Mallet head and handle

Put these together to make a mallet

In ‘A Walk in the Woods’, Bill Bryson describes his adventures walking the Appalachian Trail. After slogging along the trail for a week or so, he sees a map of the entire route hung on the wall of an outdoors supplier’s shop. The map is several feet long. He looks closer to see how far he has walked and gets a shock when he realises that he has walked about an inch of it. He can see for the first time how far he really has to go.

I haven’t had to wade through waist deep snow or sleep in an open shelter in freezing conditions during my first week at IBTC, but I know how he felt. I now have my first inkling of what it will take to turn me into a boat builder.
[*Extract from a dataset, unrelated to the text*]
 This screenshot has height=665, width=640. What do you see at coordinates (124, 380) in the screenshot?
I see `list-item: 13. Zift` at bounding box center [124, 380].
Where do I start? My tools need to become like extensions of my body, my use of them confident. I need to understand the construction materials, how the grain lays, how to work with different kinds of wood. Accurate marking up and precise cutting with well honed tools. I need this all to become instinctive so that I can produce high quality work quickly. Then I can start learning to build boats. It’s quite a trek.
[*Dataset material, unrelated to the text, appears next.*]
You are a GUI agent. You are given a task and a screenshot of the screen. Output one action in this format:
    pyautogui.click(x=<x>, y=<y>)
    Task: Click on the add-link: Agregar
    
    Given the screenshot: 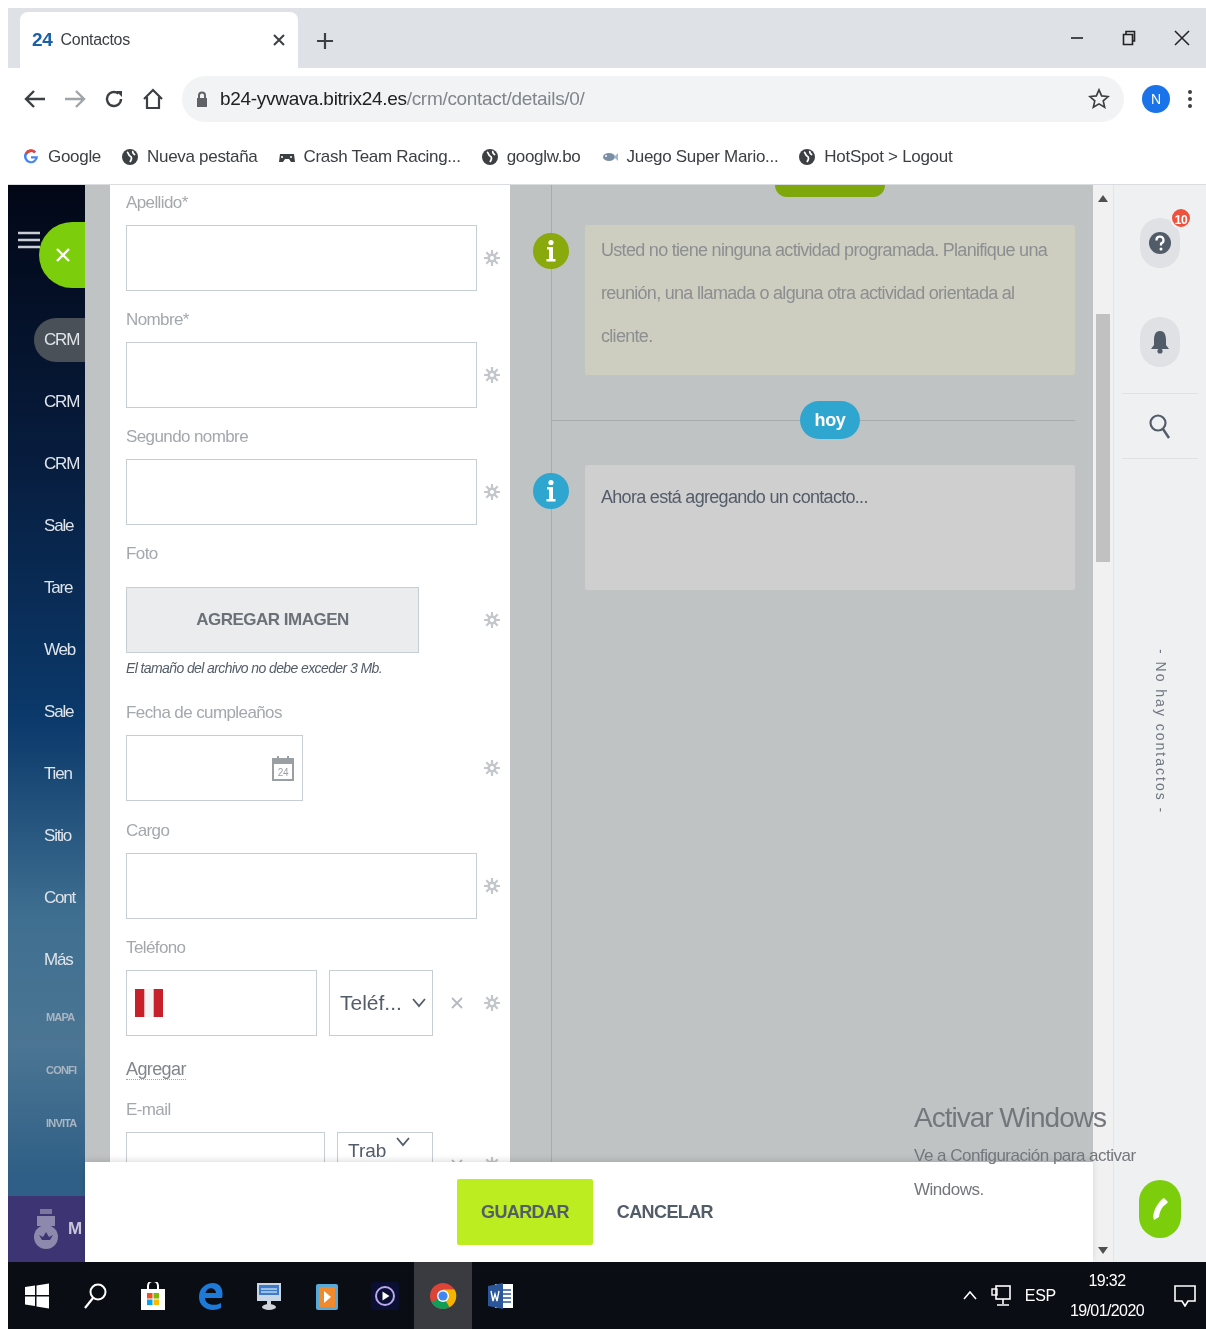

I won’t give away how Bill got on with the rest of the Appalachian Trail, but suffice to say that I hope I won’t be drawing on ‘A Walk in the Woods’ for many future posts.

How flat is flat?

Glued and ready for planing

Before …

We’ve started to settle into a routine in the joinery workshop. Our insular quests for perfection at our workbenches are punctuated by a morning break, 30 minutes for lunch and an afternoon break, during which we can relax and talk to each other; eventually. It takes a while to break out of our private worlds and start to engage with the real one. But then we start to talk and realise that we are asking ourselves the same questions. How flat is flat? was the question someone raised in one of the breaks today; and it was a question I’d certainly been asking myself. More flat than we realised, as it turns out.
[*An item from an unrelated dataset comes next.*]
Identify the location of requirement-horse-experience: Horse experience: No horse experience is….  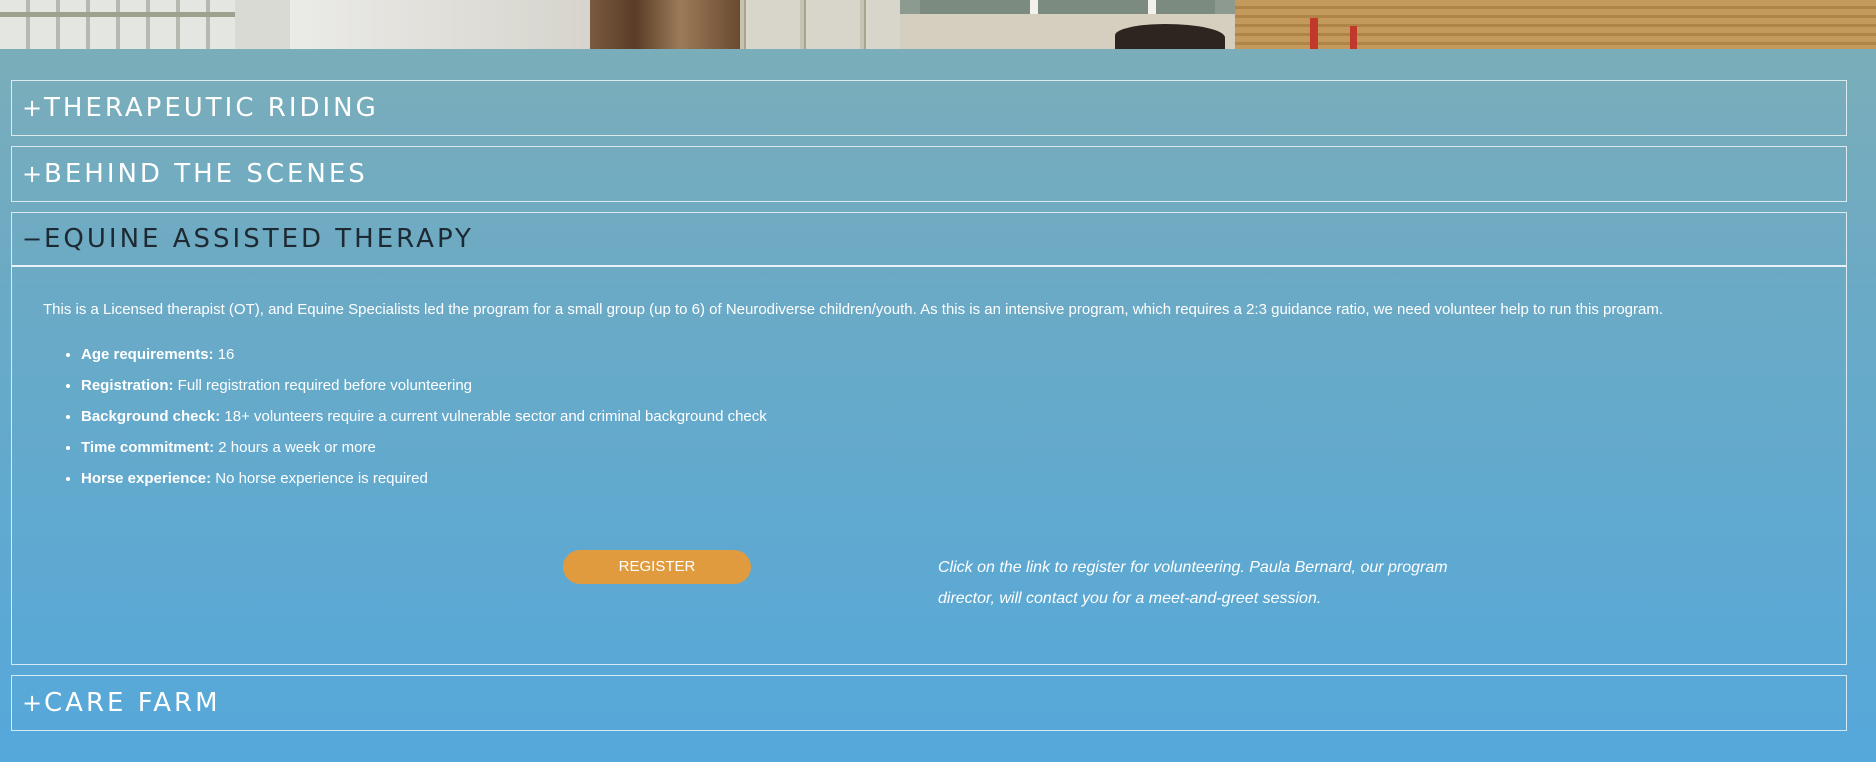
(964, 478).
We’ve started on two of our first real projects, which involve making some of the tools that we will go on to use for future projects. These are a bench hook (remember those from woodwork lessons?) and a beech mallet. The bench hook prompted the question in the title. A bench hook basically consists of 3 bits of wood, a flat piece and two short pieces of square section. To look at it, one would think that it could be knocked together in less than an hour. Not this one. We started with a rough plank of mahogany and have spent the last 2 days cutting it up, gluing it together and finessing it to a state of rectilinearity. We plane and plane until we think it’s as flat as flat can possibly be, then along comes Ian with his try square, holds it up to the light, and points out all the imperfections that we’ve missed. Our flat surface becomes a relief map, a landscape of hills and valleys that must be flattened. Back we go to the vice and plane away, creating even more varied landscapes in the process. In case we are in any doubt about what is required; when we look up, we are reminded by signs which glare down at us with instructive messages such as: ‘Perfection is the only standard worth aiming at’. Why does this remind me of Zen And The Art Of Motorcycle Maintenance?

First pass with the plane

… after?

First day in the new office

My new desk

Well the first day went quickly. No messing around, a quick introduction and we were sharpening our blades, planing a true edge on some pine and mahogany and cutting a recess to join them together. I learned how to plane with the grain (I was never quite sure what I was looking for before), and the essentials of blade sharpening. If we can keep this pace going I’ll be building boats in no time. In fact it will be about 12 weeks time, all being well, that we’ll be able to graduate from the joinery workshop to the boat shed and have our first taste of real boat-building.